任务要求: 请找出下方记录中含有字符串“Toggle”的每一行并列出来，注意区分大小写。

(界面元素记录)
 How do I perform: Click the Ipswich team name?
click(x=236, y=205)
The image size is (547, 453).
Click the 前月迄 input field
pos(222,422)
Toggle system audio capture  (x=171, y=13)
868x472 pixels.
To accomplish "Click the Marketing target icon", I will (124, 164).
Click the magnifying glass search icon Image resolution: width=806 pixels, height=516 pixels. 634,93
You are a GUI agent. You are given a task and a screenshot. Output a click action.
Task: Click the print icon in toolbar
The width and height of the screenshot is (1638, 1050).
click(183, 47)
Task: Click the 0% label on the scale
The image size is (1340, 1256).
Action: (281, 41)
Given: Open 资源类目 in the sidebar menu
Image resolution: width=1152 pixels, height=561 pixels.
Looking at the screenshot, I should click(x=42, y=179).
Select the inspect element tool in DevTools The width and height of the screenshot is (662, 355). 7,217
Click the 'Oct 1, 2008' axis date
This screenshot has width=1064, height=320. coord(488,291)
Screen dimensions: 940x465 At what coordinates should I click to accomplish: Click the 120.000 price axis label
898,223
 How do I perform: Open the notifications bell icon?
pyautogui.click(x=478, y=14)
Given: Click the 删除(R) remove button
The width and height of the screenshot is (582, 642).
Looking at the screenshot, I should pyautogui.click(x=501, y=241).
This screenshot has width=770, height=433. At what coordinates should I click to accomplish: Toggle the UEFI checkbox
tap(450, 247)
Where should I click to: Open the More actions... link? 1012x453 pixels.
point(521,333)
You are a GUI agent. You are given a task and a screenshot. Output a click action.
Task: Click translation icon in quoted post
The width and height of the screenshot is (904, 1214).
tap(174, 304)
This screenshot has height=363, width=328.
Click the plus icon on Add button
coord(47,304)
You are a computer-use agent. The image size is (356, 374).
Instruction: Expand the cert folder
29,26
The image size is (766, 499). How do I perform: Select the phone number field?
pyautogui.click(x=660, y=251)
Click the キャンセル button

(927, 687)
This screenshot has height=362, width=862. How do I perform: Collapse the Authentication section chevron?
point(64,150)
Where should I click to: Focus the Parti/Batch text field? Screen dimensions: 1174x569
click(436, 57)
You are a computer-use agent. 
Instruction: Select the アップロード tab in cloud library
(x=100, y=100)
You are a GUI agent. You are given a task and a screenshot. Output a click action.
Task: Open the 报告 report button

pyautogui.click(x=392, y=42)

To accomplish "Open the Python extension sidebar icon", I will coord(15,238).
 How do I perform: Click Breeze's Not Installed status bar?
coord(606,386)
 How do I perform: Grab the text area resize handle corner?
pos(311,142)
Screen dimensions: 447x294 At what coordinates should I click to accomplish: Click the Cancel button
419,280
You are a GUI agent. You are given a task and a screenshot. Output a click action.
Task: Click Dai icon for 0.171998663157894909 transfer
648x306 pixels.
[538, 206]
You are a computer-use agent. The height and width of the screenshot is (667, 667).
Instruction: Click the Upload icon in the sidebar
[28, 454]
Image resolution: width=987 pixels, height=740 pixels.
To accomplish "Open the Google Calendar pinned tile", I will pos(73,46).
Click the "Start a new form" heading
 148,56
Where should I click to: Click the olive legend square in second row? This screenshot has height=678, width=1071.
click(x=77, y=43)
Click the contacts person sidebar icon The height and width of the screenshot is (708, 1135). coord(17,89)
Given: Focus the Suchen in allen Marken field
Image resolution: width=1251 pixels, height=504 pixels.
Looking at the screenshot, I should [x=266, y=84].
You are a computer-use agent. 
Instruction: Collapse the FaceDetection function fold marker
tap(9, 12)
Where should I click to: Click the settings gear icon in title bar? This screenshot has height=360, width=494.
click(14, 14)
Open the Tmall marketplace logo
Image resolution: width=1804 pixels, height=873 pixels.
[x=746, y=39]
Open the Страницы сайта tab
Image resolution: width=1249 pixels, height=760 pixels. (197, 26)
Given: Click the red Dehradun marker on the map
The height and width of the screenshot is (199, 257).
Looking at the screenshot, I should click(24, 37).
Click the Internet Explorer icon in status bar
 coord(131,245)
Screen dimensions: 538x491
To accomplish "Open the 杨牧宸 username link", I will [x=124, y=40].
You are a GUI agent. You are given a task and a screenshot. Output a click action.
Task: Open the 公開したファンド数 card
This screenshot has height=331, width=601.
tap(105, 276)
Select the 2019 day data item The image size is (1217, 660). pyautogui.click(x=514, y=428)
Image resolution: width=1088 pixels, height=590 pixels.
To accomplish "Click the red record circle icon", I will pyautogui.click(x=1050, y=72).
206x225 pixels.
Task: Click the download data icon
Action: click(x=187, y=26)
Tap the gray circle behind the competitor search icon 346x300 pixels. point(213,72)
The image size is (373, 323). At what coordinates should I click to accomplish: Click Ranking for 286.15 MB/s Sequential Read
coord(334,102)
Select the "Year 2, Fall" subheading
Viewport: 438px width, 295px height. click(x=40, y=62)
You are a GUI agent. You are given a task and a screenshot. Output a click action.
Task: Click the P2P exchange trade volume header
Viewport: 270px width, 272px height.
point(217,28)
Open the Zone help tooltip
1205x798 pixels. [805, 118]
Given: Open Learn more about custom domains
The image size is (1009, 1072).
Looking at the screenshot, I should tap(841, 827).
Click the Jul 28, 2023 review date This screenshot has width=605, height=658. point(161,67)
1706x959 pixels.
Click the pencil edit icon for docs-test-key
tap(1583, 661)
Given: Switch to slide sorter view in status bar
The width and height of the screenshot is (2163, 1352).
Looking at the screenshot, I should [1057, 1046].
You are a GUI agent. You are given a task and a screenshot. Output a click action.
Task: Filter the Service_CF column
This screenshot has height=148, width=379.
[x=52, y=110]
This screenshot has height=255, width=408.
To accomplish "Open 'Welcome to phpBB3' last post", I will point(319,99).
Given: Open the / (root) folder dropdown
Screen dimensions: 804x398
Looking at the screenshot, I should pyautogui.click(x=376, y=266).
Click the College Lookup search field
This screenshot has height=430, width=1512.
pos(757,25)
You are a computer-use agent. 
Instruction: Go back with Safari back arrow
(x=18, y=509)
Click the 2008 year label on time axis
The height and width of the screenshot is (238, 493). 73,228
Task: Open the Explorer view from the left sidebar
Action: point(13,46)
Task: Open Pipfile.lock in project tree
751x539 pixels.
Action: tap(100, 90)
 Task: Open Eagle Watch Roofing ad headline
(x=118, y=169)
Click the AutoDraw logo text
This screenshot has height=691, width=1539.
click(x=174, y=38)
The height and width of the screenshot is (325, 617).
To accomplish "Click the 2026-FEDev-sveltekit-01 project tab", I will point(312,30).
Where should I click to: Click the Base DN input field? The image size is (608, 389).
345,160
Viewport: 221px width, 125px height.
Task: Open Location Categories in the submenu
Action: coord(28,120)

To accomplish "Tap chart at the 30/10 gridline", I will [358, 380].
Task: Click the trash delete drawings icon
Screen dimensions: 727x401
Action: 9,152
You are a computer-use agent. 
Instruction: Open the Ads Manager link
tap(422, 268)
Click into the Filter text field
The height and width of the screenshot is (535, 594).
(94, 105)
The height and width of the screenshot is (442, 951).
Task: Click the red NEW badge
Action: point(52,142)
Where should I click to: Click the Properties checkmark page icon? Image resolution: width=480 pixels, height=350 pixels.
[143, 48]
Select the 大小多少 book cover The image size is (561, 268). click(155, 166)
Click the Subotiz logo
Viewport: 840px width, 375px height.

问题解答:
Toggle system audio capture  (x=171, y=13)
This screenshot has width=770, height=433. At what coordinates should I click to accomplish: Toggle the UEFI checkbox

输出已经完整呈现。